The Committee believes that the prime ministers’ 2003 Health Care Renewal Accord represented a fine opportunity for the Government of Canada to express the health care needs of the official language minority communities to its stakeholders.  The Canadian government should give more attention to this issue in its future discussions with the provincial and territorial governments.  Future agreements must not remain silent on this matter.  For example, the needs of the official language minority communities should have been identified a priority sector in the new Health Reform Fund.48  The same applies to the future Health Council, which will be created in the next few months to facilitate co-operation among governments We recommend that members of the official languages minority communities be represented on it.

RECOMMENDATION 13

In the light of the prime ministers’ 2003 Health Care Renewal Accord, in which a fund of $16 billion was set up to support reform to health care and in which front-line health care, home care and the skyrocketing costs of prescription drugs were targeted specifically, the Committee recommends that the Government of Canada target as well health care in minority language communities in the current agreement and in future ones.

RECOMMENDATION 14

The Committee recommends the Government of Canada ensure the official language minority communities are represented on the Health Council.

Conclusion

A number of initiatives have been put forward in recent years to improve health care for the linguistic minorities. The communities themselves have adopted the issue as their own. In every province, the networks are in place or are being established. The Consortium national de formation en santé is functional and has been turning out graduates in the health science professions for a number of years now. It is also important to refute the myth that it necessarily costs more to provide health care in the language of the patient. We quote here the testimony of the President and CEO of the Montfort Hospital, Mr. Gérald Savoie, who is quite eloquent in this regard.

I can tell you that Montfort hospital is the most efficient hospital in Ontario. We are being compared with the other 138 hospitals. We provide services in both languages, namely, in the language chosen by the client. […] We were able to demonstrate that we are capable of providing all of that at a very affordable price.49

However, although considerable progress has been achieved, the situation remains fragile and vulnerable to political change. The Standing Committee on Official Languages wishes to reiterate the importance of stable, long-term commitment by governments to ensure that the initiatives currently in place are sustained. Ideally, access to health care for the linguistic minorities should be protected or reinforced by firm and clear statutory provisions.

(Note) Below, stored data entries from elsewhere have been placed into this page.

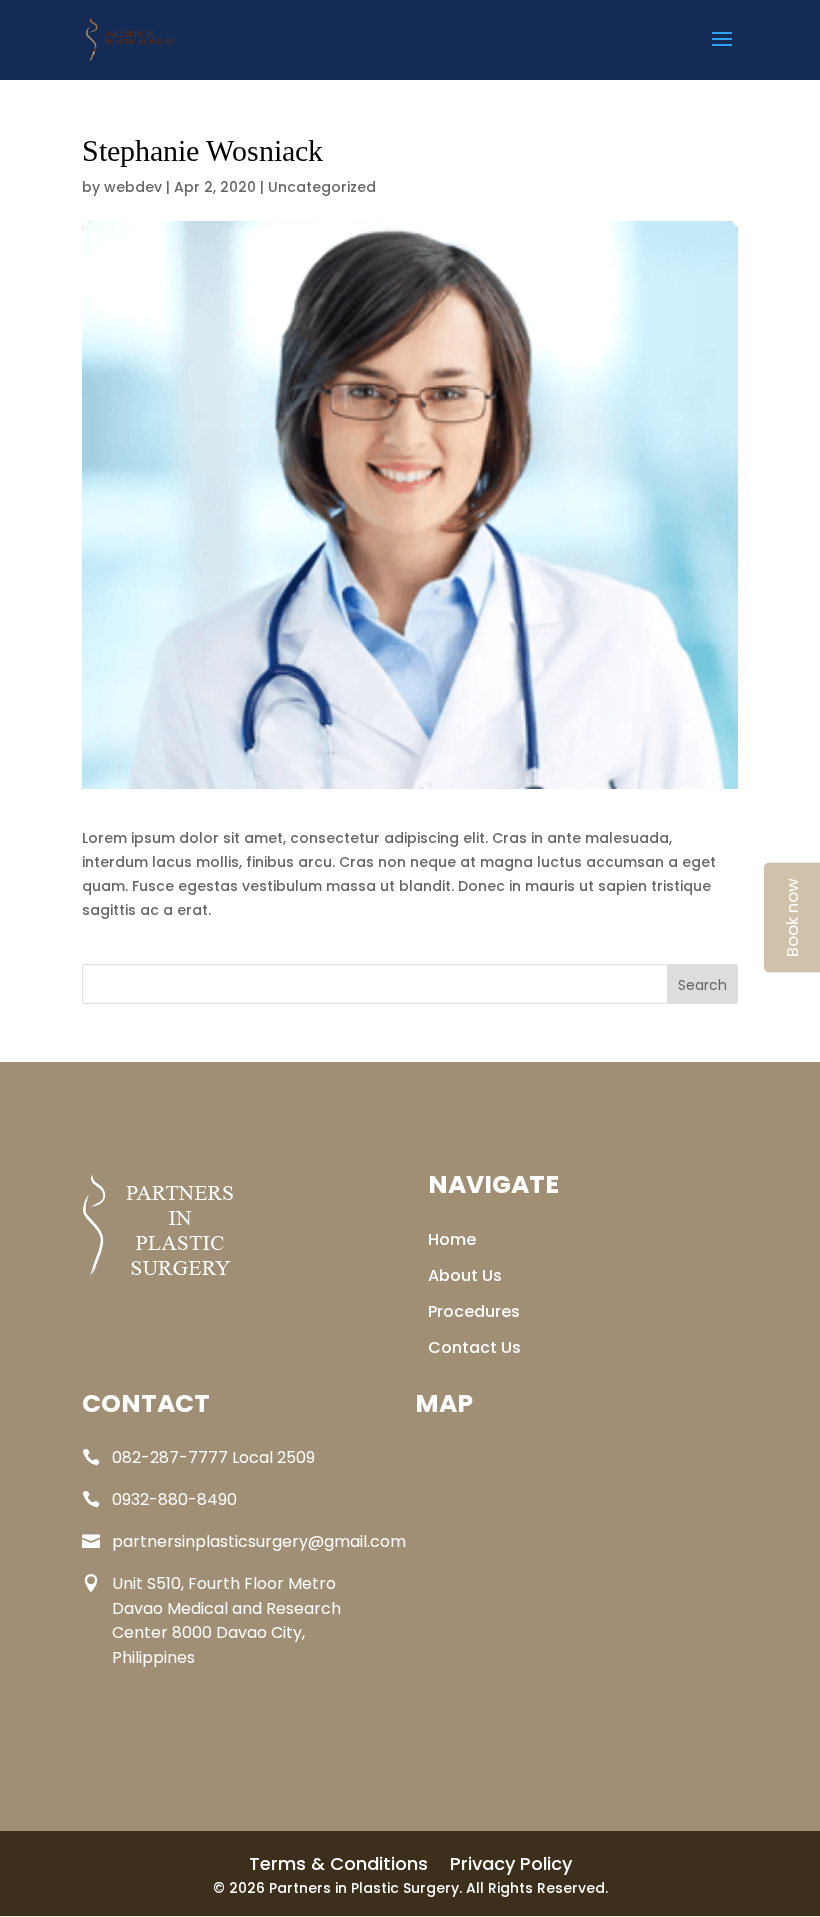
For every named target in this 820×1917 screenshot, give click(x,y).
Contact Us (474, 1351)
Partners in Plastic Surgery (364, 1888)
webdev (133, 187)
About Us (465, 1279)
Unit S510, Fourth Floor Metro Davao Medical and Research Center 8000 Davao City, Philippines (226, 1620)
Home (452, 1243)
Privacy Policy (511, 1867)
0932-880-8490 (174, 1499)
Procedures (474, 1315)
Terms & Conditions (338, 1867)
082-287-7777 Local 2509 (213, 1457)
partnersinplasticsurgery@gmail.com (259, 1541)
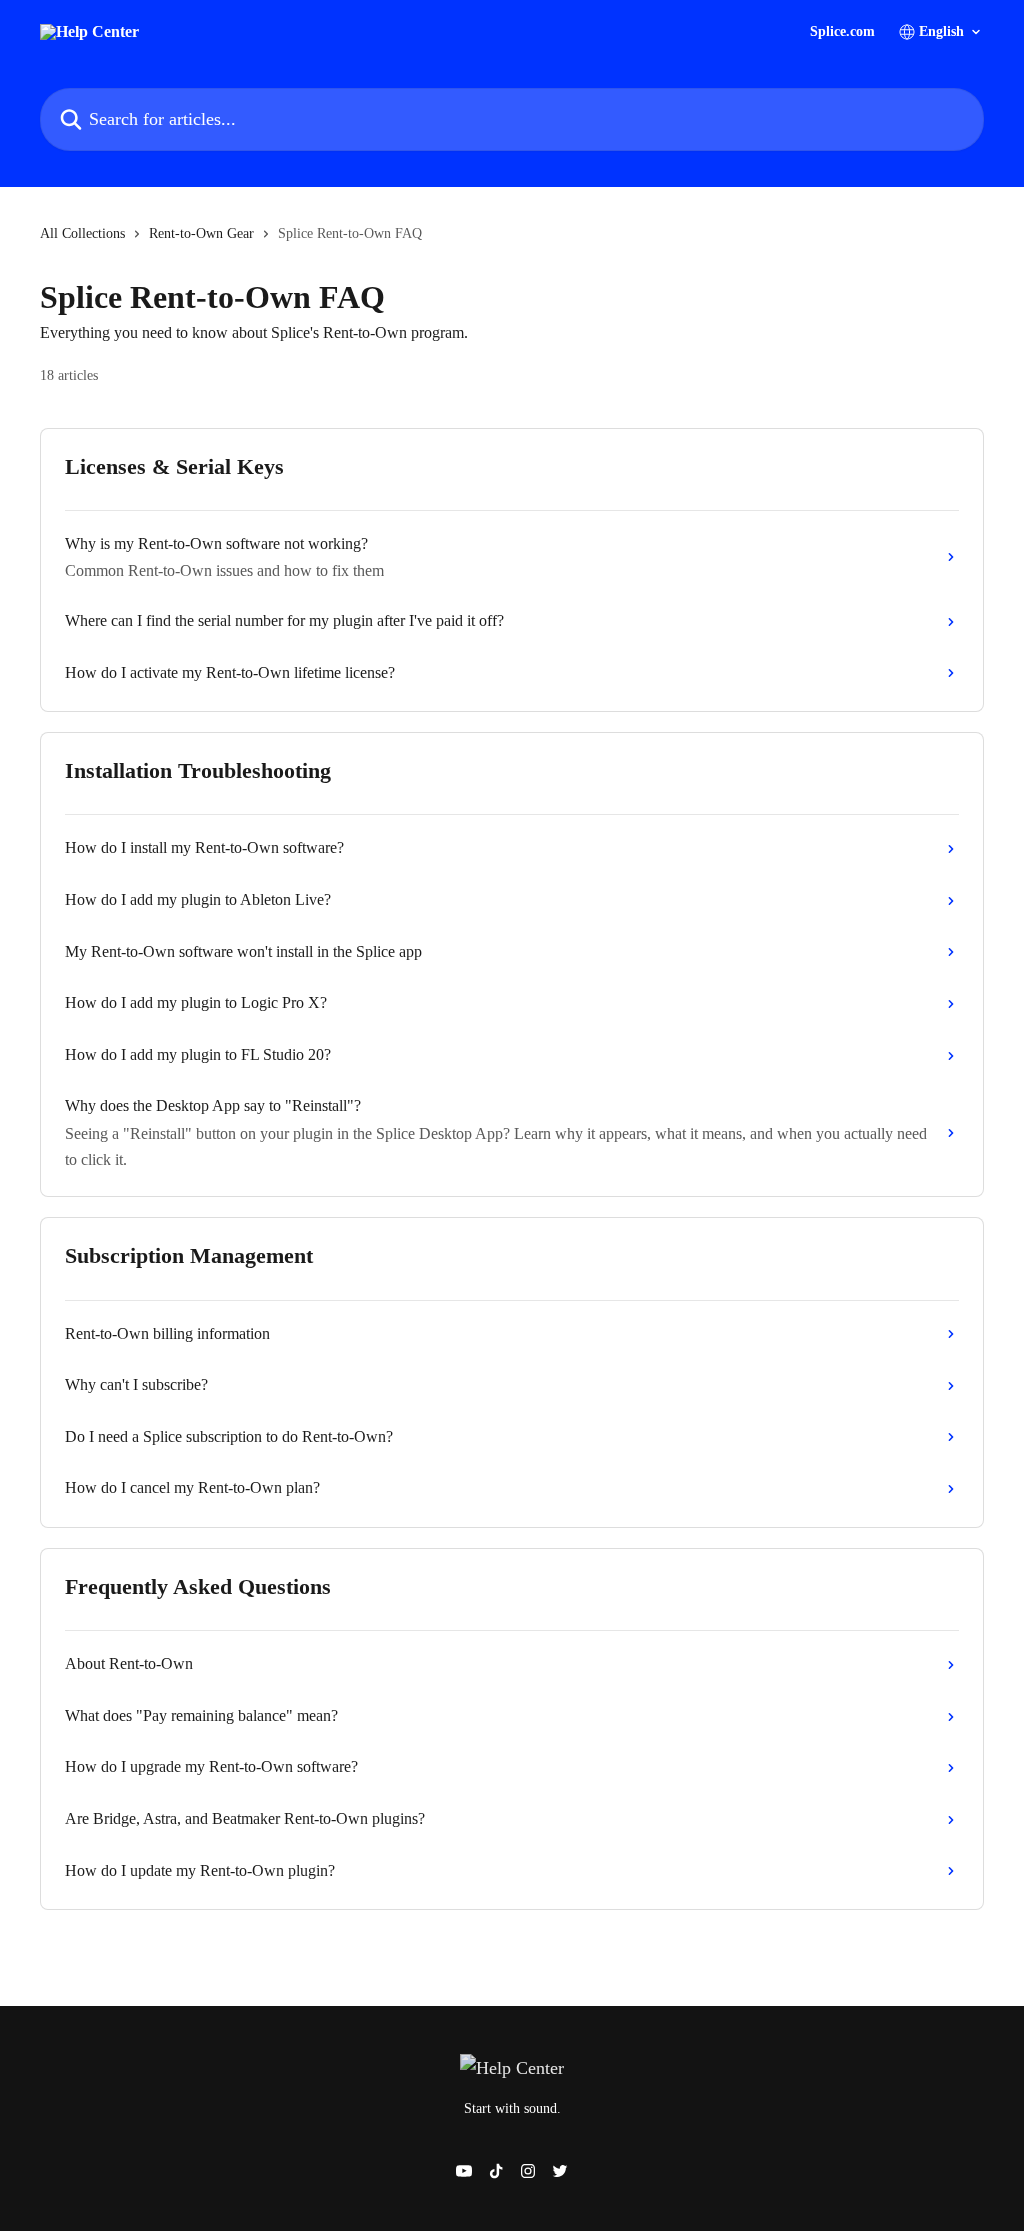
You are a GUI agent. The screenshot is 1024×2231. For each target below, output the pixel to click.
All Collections (82, 233)
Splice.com (842, 32)
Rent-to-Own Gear (201, 233)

44Evidence, Standing Committee on Official Languages, Meeting No. 32, 37th Parliament, 2nd Session, 23 September 2003 (0930).
45FCFA du Canada, Brief Presented to the Commission on the Future of Health Care in Canada, Regina, 4 March 2002.
46Evidence, Standing Committee on Official Languages, Meeting No. 35, 37th Parliament, 2nd Session, 1 October 2003 (1535).
47Evidence, Standing Committee on Official Languages, Meeting No. 32, 37th Parliament, 2nd Session, 23 September 2003 (1020).
48This new fund provides for investments of $16 billion in primary health care, home care and coverage of prescription drugs.
49Evidence, Standing Committee on Official Languages, Meeting No. 35, 37th Parliament, 2nd Session, 1 October 2003 (1640).